By Kim Kinzie

The School Committee heard from Director of Teaching and Learning Alexis Meyer Tuesday about both the district’s state test results (reported here in December) and the report cards issued by the state for all five EG schools. Just as the RICAS results were good compared to most of the rest of the state but disappointing compared to those from Massachusetts, the state’s star “grades” for East Greenwich were a mixed bag too.

According to Meyer, the state’s report card rating system has changed, with the major component being “school accountability.” Three categories of accountability were measured: academic performance; student success (including teacher and student absenteeism, suspension rates, etc.) and college and career readiness. Individual schools were rated in each category, with the lowest rating a school receives being the overall rating. There is no average or median. Thus if a school receives two five-star ratings and one two-star rating, the overall rating will nonetheless be two stars. Or, as the RIDE website states it, “schools must perform well across all measures to earn a high star rating.”

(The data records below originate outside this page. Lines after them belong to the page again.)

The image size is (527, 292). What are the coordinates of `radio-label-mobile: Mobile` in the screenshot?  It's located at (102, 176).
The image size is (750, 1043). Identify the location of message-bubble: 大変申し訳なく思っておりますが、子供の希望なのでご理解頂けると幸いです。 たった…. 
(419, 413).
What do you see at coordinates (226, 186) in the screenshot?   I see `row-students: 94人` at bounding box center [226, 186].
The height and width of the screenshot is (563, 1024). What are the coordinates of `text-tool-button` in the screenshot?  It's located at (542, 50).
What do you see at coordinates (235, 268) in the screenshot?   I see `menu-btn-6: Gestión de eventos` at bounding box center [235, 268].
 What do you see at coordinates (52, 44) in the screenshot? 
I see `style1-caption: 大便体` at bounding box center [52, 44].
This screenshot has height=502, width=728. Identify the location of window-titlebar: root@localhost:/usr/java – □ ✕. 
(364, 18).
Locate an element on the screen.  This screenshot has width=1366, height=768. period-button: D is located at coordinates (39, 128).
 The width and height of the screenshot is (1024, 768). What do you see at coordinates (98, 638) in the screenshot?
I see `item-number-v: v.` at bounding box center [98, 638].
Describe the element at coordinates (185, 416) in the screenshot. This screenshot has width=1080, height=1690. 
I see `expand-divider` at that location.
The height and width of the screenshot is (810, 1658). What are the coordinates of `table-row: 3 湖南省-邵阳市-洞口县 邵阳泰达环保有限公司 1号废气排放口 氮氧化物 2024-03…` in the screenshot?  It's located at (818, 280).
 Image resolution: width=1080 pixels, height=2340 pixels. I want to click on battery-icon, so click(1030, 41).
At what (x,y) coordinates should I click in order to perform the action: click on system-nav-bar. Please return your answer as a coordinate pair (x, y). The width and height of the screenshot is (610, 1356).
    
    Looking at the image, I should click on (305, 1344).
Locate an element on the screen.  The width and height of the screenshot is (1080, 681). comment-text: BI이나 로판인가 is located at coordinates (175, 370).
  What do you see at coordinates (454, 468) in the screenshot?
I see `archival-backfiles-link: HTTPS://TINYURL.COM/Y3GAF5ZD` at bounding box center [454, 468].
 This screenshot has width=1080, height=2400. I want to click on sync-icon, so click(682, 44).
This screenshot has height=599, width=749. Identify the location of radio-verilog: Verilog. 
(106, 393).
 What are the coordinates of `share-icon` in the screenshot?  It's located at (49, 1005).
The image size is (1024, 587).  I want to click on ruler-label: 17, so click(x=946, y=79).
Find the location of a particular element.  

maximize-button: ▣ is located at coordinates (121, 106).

In East Greenwich, the high school and both lower elementary schools (Frenchtown and Meadowbrook) received five-star ratings. Hanaford received a rating of four stars, while Eldredge and Cole received three stars. All results can be found here. Meyer attributes the lower star ratings to the RICAS test results, since the academic performance category is based mostly on RICAS and SAT test scores and the RICAS were taken only by students at Eldredge, Hanaford and Cole. Though EG’s RICAS scores were better overall than students in Rhode Island, the scores showed a downward trend relative to the PARCC scores, with fewer students outperforming the standard.

Meyer said they were still reviewing the data.

“We’re conducting an item analysis to help determine what we need to focus on in the curriculum,” she said. She said she planned to do this for each of the six schools, examining each question and each student’s response. She said she’d already found one area of weakness: writing.

During public comment at the meeting, a parent asked about the disconnect between a student’s grades and their RICAS test results, particularly in math. Meyer agreed there was a disconnect, saying it was due to curriculum deficiencies.

“I reviewed the questions with one of the math teachers, who told me that 40 percent of the test questions have not been covered in class,” she said.

Aside from curriculum deficiencies, Meyer noted the deep-dive into test scores has shown that East Greenwich is failing students with disabilities. Students with IEPs performed abysmally on the test, as did students in the low income category. School Committee member Matt Plain expressed his disappointment.

“I judge us by how we educate the most vulnerable of our students, not how we educate those who arrive at the gate fully prepared,” he said.   

Meyer agreed, and will continue her analysis of the data to mold the curriculum into one that better serves all students in East Greenwich.

“If ever there was an example of why we have a director of teacher and learning, and why we need to invest in our staff, I can’t think of a starker example,” said School Committee Chair Carolyn Mark.